Abstract
This paper examines the relationship between inhibition of DNA replication and reduced polyamine levels in bovine lymphocytes using several different inhibitors of polyamine biosynthesis and various administration regimens. Dose-response curves for inhibition of DNA synthesis by methylglyoxal bis(guanylhydrazone) failed to provide evidence for an intracellular inhibitory site of this drug aside from polyamine biosynthesis. Experiments with two analogs of methylglyoxal bis(guanylhydrazone) showed a correlation between inhibition of DNA replication and lowered levels of spermidine and spermine. A new inhibitor of polyamine biosynthesis, α-difluoromethylornithine, which irreversibly inhibits ornithine decarboxylase and is structurally unrelated to methylglyoxal bis(guanylhydrazone), specifically inhibited DNA replication without altering the number of cells in S phase or the rates of protein and RNA synthesis. This physiological response was identical to that observed previously when polyamine synthesis was blocked with methylglyoxal bis(guanylhydrazone). We conclude that the observed inhibition of [3H]thymidine incorporation was due to depressed intracellular polyamine levels and not to other pharmacological effects of the inhibitors that were unrelated to inhibition of polyamine biosynthesis.
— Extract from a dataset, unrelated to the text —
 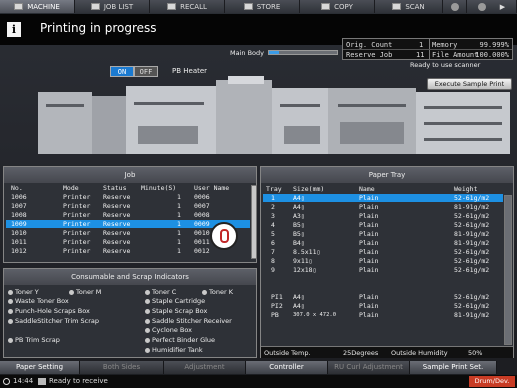 What do you see at coordinates (24, 292) in the screenshot?
I see `consumable-item: Toner Y` at bounding box center [24, 292].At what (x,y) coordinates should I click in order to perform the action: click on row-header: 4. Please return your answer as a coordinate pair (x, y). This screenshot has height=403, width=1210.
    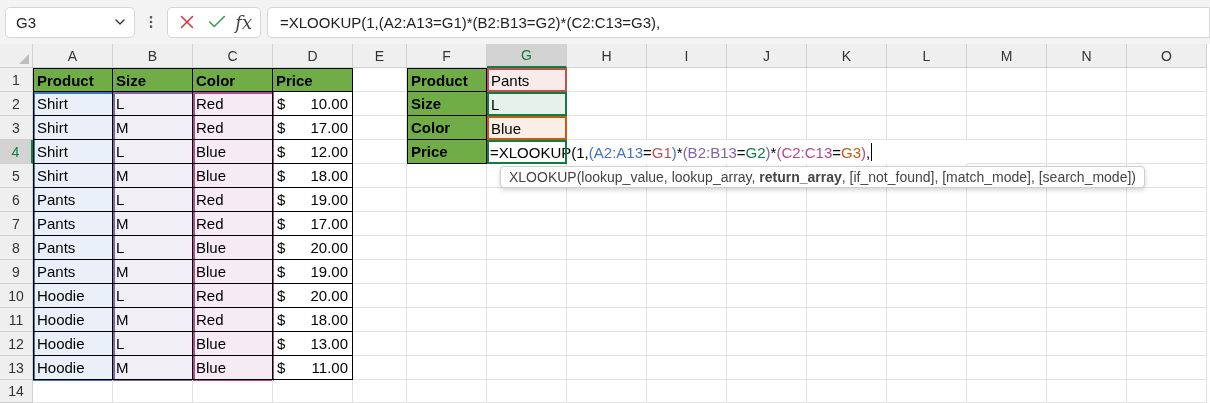
    Looking at the image, I should click on (16, 152).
In the polyamine-deficient cells, inhibition was also observed when [3H]thymidine incorporation was measured under conditions where de novo deoxythymidine 5′-phosphate synthesis was inhibited by amethopterin. It therefore appears that the observed inhibition was due to a depressed rate of DNA replication rather than to altered specific radioactivity of the intracellular DNA precursor, deoxythymidine 5′-triphosphate. Under the polyamine-deficient conditions, a lowered intracellular pool of deoxythymidine 5′-triphosphate was observed. However, it is concluded that this could not bring about the defects in replication observed and that polyamine deficiency probably induces defects in the nuclear replication machinery per se.
Supported in part by Grant PCM 76-84544 from the National Science Foundation, Grant NP-195A from the American Cancer Society, and Grant GM 13957 from NIH.